Tevekkül Nedir? Allah’a Tevekkül Etmek Ne Demek?
Tevekkül, kulun âcizliğini itiraf edip Rabb’ine güvenmesi, dayanması, işini O’na havale etmesidir. Her şeyi yoktan var eden Allah Teâlâ’dır. Her şeyin sahibi O’dur. Her şey O’nun izni ile olmaktadır. O’nun izin vermediği hiçbir şey olmaz, izin verdiğine de kimse engel olamaz.
Hamdûn el-Kassâr [kuddise sırruhû] demiştir ki: “Tevekkül, Allah Teâlâ’ya tam bir şekilde itimat etmektir/dayanmaktır.” (Kuşeyrî, Kuşeyrî Risâlesi, s. 347.)
Allah’a Tevekkül Etmek Ne Demek?
Tevekkül etmek iman ile irtibatlıdır. Tevekkülü zayıf kimseler iman konusunda da zayıftır. yetlerde iman ile tevekkül şöyle ilişkilendirilir:
“Müminler, Allah’a tevekkül etsinler” (İbrahim 14/11). “Eğer müminseniz Allah’a tevekkül edin” (Mâide 5/23). “Kim Allah’a dayanıp güvenirse, O ona yeter” (Talâk 65/3).
Kur’ân-ı Mübîn’de beyan edildiğine göre şeytan Hz. dem’e [aleyhisselâm] secde emrini yerine getirmedi, hikmetini anlayamadığı işte Allah’a dayanıp güvenmedi, işin aslını O’nun sonsuz kudretine havale etmedi, kendinde bir arlık hissetti, “Ben ondan üstünüm, secde etmem” dedi, Allah’ın emrine isyan edip kâfirlerden oldu. (bk. Bakara 2/34; Sâd 38/76.)
Peygamberlerin Tevekkülü
Peygamberlerin tümü tevekkül sahibidir. Onlar en zor vazifelerden olan peygamberlik görevini yerine getirirken pek çok zorluk çekmişler, sıkıntılar ve engellemelerle karşılaşmışlar, buna rağmen her zaman Allah’a tevekkül sahibi olmuş, işlerini O’na havale etmişlerdir.
Onlardan biri de Hz. İbrahim’in [aleyhisselâm] ateşe atılırken gösterdiği tevekkülüdür. Ebû Yakub en-Nehrecûrî [rahmetullahi aleyh] demiştir ki:
“Allah Teâlâ’ya tam olarak tevekkül hali, Hz. İbrahim’in [aleyhisselâm] ateşe atıldığı zamanki tavrıdır. Cebrâil aleyhisselâm, ateşe atılırken kendisine, ‘Bir hâcetin var mı?’ diye sorduğunda, Hz. İbrahim [aleyhisselâm], ‘Sana gelince, hayır; bir ihtiyacım yok. Rabbim’e gelince, O zaten benim halimi görüyor, bu bana yeter’ dedi. O anda Hz. İbrahim’in [aleyhisselâm] nefsi Allah Teâlâ’yı müşahede hali içinde kaybolmuştu, yüce Allah’la birlikte başka bir varlık görmüyordu.” (Kuşeyrî, Kuşeyrî Risâlesi, s. 349.)
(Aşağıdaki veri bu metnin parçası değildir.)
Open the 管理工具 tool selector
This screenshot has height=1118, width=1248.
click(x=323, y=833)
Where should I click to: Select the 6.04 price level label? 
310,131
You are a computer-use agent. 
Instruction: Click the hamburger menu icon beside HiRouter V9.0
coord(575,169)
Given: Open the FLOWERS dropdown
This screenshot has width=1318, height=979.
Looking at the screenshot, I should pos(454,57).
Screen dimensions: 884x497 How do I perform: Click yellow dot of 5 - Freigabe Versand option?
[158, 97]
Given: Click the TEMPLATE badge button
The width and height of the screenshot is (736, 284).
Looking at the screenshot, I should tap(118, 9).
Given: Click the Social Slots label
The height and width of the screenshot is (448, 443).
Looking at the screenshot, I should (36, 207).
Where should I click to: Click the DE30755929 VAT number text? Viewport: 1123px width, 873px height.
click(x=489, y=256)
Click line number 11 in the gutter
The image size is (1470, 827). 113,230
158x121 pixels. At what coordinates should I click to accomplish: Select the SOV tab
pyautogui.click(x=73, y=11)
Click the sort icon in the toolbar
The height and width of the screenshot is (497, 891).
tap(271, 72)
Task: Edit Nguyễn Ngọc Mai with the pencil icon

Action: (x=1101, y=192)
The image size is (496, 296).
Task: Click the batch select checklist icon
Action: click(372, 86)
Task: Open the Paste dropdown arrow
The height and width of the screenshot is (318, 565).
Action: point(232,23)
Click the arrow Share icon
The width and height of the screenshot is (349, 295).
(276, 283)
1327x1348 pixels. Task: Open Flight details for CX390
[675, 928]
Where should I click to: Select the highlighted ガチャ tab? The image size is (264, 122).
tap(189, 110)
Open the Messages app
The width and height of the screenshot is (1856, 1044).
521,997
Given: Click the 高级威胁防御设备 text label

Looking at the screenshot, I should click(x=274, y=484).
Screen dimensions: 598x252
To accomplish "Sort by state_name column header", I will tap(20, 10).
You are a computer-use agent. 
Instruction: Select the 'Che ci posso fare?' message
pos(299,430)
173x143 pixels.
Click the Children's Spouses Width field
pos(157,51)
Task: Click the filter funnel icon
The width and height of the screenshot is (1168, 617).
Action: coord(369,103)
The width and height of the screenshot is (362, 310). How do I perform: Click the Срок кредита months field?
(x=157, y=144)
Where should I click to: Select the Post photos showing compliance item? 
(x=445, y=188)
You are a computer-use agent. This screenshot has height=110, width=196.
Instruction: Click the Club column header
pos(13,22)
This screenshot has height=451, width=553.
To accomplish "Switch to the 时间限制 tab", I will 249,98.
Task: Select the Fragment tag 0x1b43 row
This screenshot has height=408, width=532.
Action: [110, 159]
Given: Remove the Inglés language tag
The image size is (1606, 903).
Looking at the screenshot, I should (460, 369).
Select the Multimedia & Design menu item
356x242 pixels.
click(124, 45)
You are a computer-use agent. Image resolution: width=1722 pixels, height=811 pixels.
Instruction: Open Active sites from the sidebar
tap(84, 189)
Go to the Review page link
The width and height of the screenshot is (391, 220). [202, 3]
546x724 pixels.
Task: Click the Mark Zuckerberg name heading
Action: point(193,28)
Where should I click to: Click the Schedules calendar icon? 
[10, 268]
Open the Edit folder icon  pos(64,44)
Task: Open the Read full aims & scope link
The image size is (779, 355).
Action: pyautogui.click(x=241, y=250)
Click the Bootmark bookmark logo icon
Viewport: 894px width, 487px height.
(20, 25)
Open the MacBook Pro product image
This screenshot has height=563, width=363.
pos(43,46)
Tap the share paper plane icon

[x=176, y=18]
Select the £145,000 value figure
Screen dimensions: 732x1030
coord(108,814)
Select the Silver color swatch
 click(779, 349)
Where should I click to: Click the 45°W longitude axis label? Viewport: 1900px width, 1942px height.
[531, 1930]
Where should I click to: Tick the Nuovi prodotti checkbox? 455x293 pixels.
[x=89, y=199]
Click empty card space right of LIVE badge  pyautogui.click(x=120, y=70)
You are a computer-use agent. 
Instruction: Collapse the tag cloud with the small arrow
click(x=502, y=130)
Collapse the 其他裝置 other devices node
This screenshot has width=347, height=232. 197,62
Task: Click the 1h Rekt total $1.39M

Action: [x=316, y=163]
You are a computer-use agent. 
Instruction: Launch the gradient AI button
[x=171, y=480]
Sevr Mağarasındaki Tevekkül
Allah Resûlü’nün [sallallahu aleyhi vesellem] hayatının her aşaması Allah Teâlâ’ya tevekkül ile geçiyordu. Büyük ibretler barındıran hicret hadisesindeki Sevr mağarasında saklanışları da nice ibretlere şahittir. Müşrikler Resûlullah Efendimiz [sallallahu aleyhi vesellem] ve arkadaşı Ebû Bekir’in [radıyallahu anh] izini bulmuş, saklandıkları mağarasının önüne kadar gelmişlerdi. O esnada Allah Resûlü’nün arkadaşını teselli için söylediği sözler bizim için büyük bir nasihattir.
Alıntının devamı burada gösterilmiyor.